(Page extract):

Partial Accuracy of Exhibits from Various Continents:

Model	Europe	North America	South America	Asia	Africa	Oceania
LLaVA-ours	85.2	79.6	86.6	67.4	86.7	99.2
LLaVA w/o Fine-tuning	8.6	43.57	20.3	23.4	20.79	52.4
BLIP-ours	79.1	73.1	76.4	65.5	76.4	49.7
BLIP w/o Fine-tuning	4.3	15.2	19.7	9.3	19.7	6.6

Fine-tuned Models vs. Human Experts (Categorical VQA): Fine-tuned models outperform 10 museum experts across all categories.

Key Findings¶

Enormous impact of domain fine-tuning: LLaVA's title identification accuracy leaps from 10.13% to 57% (+46.87 pp) after fine-tuning, demonstrating the extreme importance of domain-specific data.
LLaVA comprehensively outperforms BLIP: Across all tasks, LLaVA dominates due to its larger language model (7B vs. 110M) and superior reasoning logic, exhibiting a wider gap in tasks requiring common-sense reasoning.
Strong view robustness: In multi-view testing, fine-tuned models exhibit only a minor drop in accuracy (58.09 -> 56.14), showcasing strong robustness against changes in perspective.
Limited multilingual capability: Fine-tuning exclusively in English causes a degradation in LLaVA's multilingual capability (French partial accuracy drops from 41.81 to 10.37), suggesting a need for multilingual fine-tuning.
Imbalanced training data does not hinder global gains: Despite the training data being predominantly European and North American, fine-tuning significantly improves exhibit identification across all continents.

Highlights & Insights¶

Breakthrough in dataset scale and quality: 65M images and 200M QA pairs, which is 130 times larger than the previous largest cultural heritage multimodal dataset (VISCOUNTH).
Realistic experimental design: The 5 tasks fully cover the real-world demands of a museum AI assistant—multi-angle identification, cross-lingual services, and in-depth knowledge-based QA.
Demonstration of "Domain Data > Model Size": The 7B fine-tuned model outperforms zero-shot GPT-4o, strongly validating the value of domain-specific fine-tuning in specialized scenarios.
Fine-tuned models outperform human experts: This is an important milestone, showing that AI can surpass domain experts in structured-knowledge-intensive tasks.
Systematic analysis of data bias: Comprehensive analysis and mitigation measures for geographic bias, language bias, and photographic-perspective bias.

Limitations & Future Work¶

Lack of multilingual fine-tuning: Currently, fine-tuning exclusively in English leads to a drop in multilingual capabilities; future work should incorporate the 15 million multilingual samples.
BLIP capacity limitation: BLIP's 512-token limit and smaller model capacity result in sub-optimal performance in complex reasoning tasks, and it even loses prior knowledge in some tasks after fine-tuning.
Small evaluation scale for Tasks 4 and 5: Visually unanswerable questions (~500 pairs) and multilingual evaluations (~500 images) are small due to human annotation cost constraints.

(Records supplied):
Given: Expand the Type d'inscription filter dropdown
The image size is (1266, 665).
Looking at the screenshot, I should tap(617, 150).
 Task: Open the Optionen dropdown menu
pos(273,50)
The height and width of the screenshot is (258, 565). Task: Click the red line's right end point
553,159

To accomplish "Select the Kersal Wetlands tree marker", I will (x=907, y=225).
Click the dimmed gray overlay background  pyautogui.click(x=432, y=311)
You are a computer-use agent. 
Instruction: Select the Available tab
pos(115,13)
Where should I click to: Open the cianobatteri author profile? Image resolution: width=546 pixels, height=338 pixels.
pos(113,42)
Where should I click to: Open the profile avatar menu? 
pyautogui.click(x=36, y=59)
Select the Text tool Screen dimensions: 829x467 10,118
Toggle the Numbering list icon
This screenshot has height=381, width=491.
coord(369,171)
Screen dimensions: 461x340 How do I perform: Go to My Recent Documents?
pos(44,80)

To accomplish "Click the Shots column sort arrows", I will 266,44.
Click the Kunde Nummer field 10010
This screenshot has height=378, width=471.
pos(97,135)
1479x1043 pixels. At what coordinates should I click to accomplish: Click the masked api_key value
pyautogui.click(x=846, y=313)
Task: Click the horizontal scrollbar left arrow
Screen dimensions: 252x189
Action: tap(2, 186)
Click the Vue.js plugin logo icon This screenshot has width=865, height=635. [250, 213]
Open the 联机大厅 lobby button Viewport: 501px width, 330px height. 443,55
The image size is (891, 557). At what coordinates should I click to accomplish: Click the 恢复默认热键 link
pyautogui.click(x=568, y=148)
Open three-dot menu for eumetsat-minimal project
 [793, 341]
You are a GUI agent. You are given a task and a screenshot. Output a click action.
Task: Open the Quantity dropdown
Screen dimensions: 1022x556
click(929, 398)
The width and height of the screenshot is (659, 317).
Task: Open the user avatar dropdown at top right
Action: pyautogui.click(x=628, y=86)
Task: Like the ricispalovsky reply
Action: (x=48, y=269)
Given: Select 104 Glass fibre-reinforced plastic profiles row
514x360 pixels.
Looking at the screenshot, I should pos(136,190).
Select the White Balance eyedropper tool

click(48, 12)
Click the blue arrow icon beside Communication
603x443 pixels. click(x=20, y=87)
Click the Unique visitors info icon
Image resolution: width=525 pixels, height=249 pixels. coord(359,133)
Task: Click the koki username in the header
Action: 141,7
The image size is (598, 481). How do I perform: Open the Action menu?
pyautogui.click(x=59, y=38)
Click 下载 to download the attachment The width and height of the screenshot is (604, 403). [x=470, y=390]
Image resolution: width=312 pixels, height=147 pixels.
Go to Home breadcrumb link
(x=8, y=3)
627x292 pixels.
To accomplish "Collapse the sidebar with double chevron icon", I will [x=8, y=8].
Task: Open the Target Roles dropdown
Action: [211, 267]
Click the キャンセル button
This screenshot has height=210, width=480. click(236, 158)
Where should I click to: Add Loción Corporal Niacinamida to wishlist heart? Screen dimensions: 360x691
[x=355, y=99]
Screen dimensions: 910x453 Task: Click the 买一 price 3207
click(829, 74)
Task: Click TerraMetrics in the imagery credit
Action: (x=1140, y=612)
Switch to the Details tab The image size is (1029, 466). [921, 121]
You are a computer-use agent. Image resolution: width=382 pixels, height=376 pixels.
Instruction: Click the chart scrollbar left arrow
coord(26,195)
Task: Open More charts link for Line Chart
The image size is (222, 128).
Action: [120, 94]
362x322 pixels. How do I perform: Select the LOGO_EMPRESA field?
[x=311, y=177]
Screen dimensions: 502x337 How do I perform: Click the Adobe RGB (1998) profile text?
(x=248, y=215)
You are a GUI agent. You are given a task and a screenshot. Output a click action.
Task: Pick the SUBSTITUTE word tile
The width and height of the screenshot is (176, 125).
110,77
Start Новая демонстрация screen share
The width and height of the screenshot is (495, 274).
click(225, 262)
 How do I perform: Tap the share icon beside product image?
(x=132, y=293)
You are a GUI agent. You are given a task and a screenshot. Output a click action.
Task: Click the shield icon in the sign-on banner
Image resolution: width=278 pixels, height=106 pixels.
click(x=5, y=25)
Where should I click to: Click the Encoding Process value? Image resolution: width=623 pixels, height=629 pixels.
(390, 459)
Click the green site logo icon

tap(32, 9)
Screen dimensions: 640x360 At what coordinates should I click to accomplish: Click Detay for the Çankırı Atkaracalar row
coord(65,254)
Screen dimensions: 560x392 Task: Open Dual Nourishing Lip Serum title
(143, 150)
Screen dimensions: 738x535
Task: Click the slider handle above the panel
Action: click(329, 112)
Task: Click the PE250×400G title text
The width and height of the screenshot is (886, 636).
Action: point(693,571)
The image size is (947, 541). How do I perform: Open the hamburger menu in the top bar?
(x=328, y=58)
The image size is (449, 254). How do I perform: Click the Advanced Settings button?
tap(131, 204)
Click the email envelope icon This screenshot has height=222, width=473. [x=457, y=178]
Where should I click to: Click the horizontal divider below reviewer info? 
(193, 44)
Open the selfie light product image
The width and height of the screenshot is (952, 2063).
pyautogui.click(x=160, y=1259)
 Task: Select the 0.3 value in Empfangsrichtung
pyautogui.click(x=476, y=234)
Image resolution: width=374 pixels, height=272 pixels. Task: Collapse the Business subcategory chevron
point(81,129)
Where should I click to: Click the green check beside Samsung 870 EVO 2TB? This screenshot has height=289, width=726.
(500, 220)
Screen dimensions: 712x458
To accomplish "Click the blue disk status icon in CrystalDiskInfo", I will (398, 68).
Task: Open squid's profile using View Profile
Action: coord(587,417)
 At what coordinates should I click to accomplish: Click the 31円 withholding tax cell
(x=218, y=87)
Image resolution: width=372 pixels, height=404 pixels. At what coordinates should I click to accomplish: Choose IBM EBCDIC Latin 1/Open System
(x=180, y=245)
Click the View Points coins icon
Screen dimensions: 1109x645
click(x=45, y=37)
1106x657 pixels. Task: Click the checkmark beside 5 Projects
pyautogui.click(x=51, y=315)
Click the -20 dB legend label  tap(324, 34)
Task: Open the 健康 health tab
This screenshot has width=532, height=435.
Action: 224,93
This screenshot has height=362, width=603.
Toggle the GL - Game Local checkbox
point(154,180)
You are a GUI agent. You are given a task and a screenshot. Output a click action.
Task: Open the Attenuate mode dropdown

(Check your understanding):
[1] According to the page extract, how many times larger is the new dataset than VISCOUNTH?
[2] Repeat the page extract word for word, starting with the passage that contains "Limited multilingual capability: Fine-tuning" and ending with "in-depth knowledge-based QA.".

(Per-task answers):
[1] It is 130 times larger.

[2]
Limited multilingual capability: Fine-tuning exclusively in English causes a degradation in LLaVA's multilingual capability (French partial accuracy drops from 41.81 to 10.37), suggesting a need for multilingual fine-tuning.
Imbalanced training data does not hinder global gains: Despite the training data being predominantly European and North American, fine-tuning significantly improves exhibit identification across all continents.

Highlights & Insights¶

Breakthrough in dataset scale and quality: 65M images and 200M QA pairs, which is 130 times larger than the previous largest cultural heritage multimodal dataset (VISCOUNTH).
Realistic experimental design: The 5 tasks fully cover the real-world demands of a museum AI assistant—multi-angle identification, cross-lingual services, and in-depth knowledge-based QA.